The subject of patterns of behaviour in Domestic Abuse has been raised recently in the High Court. In this short article I shall explore this topic and if you are dealing with a Domestic Abuse matter, then please read this to help you understand some of the terminology and procedural aspects.
Domestic Abuse is defined by the UK government as being “any incident or pattern of incidents of controlling, coercive, threatening behaviour, violence, or abuse between those aged 16 or over who are, or have been, intimate partners or family members regardless of gender or sexuality.
Please see my article which deals with the procedural aspects involving applications of Domestic Abuse. In this article I shall focus on the concept of patterns of behaviour and how Practice Direction 12J is being interpreted by the Courts in such matters.
What is Practice Direction 12J
Practice Direction 12J (PD12J) provides guidance on child arrangement and contact orders in the context of domestic abuse and harm to children. Section 2A(1) of PD12J provides definition of domestic abuse which includes a range of categories of forms of abuse and sets out that such behaviour can be a single incident or a course of conduct. It relates directly to the Domestic Abuse Act 2021.

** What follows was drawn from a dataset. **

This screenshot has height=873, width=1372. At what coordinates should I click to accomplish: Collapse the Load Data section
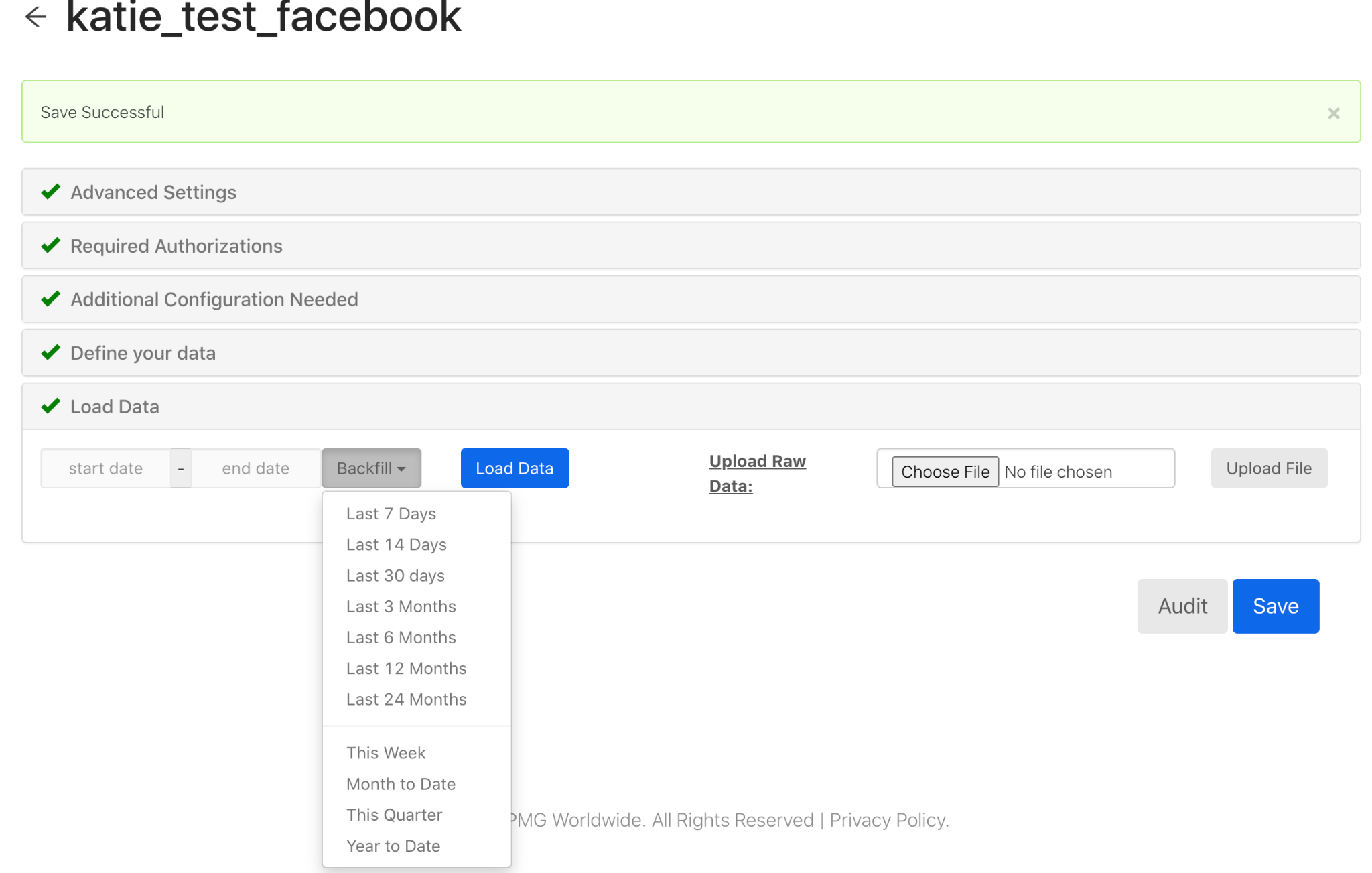(x=115, y=407)
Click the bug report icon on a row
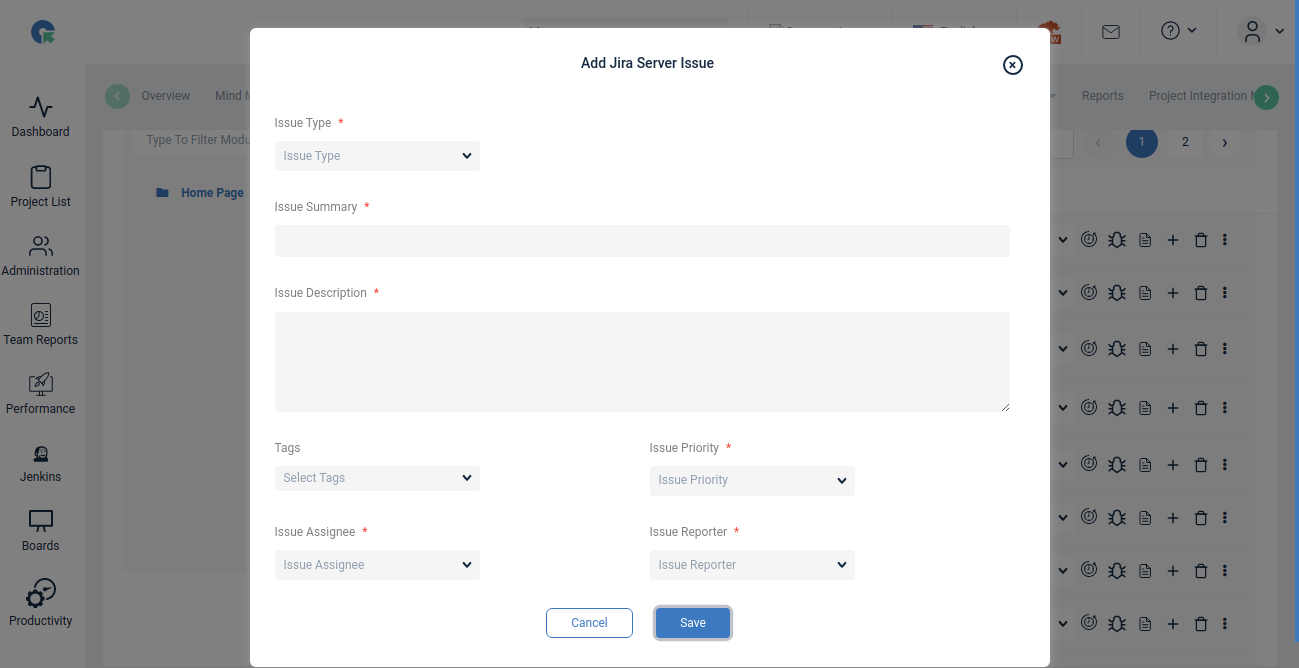1299x668 pixels. (1117, 239)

The Court in this case heard two appeals which involved the allegation of domestic abuse, sexual assault, and rape. The Court in such matters is tasked with assessing risk and harm for the children which are the subject of the proceedings, and not the criminal liability against one or more defendants. It was argued in this case that PD12J provide a framework for determining allegations of sexual abuse. However, the presiding Judge, Mrs Justice Knowles, stated that “PD12J to have one “…would inappropriately narrow the court’s focus…” and lead to box ticking rather than evaluating the evidence holistically. Rather, the framework has been established in case law in R V Lucas and Re H-N and provides the Court with ample guidance to determine such allegations.
Sexual history and behaviour to determine allegations
It is long established that previous sexual history with other people not involved in the proceedings is rarely relevant to determine an allegation of rape or sexual assault. However, Mrs Justice Knowles provided some guidance on admissibility of such evidence in the Family Court, namely that a written application should be made and that it is for the applicant to persuade the Court of the relevance and necessity of the evidence to the facts of the case. Whereas sexual history between partners is ordinarily admissible without the need for a separate application, further enforcing the principle that such behaviour can be reviewed in the round by the Court when determining allegations of domestic abuse.
What does this mean for the way allegations of domestic abuse are handled in light of PD12J?
PD12J falls short of providing substantive guidance on the impact of patterns of behaviour and allegations of rape, sexual assault, or domestic abuse, generally. The Court will review evidence of past sexual behaviour between partners, but by exception and under application, may review evidence of behaviour between other persons who are not party to the proceedings.
The aim for the Court is to determine the extent of harm to the children of the parties and not to establish liability under criminal law. Courts will refer to key guidance about patterns of coercive behaviour which has been established in R V Lucas and Re H-N. Where there has been an allegation of coercive and controlling behaviour, this should be core focus for the Court to deal with as part of its Fact-Finding Hearings and case management. Additionally, the Court will review relevant behaviour in the context of sexually abusive, and coercive and controlling behaviour in respect of determining the welfare of the children who are the subject of the proceedings.
PD12J, therefore, serves as a reminder to Courts to deal with Child Arrangements Orders where domestic abuse allegations have been established. Furthermore, the Court should make fundings of fact as to the nature and degree of domestic abuse and its effect in the child, parents and other relevant persons. To achieve this, it should consider, amongst other elements, “…what evidence is needed to establish the existence of coercive, controlling or threatening behaviour or other domestic abuse.”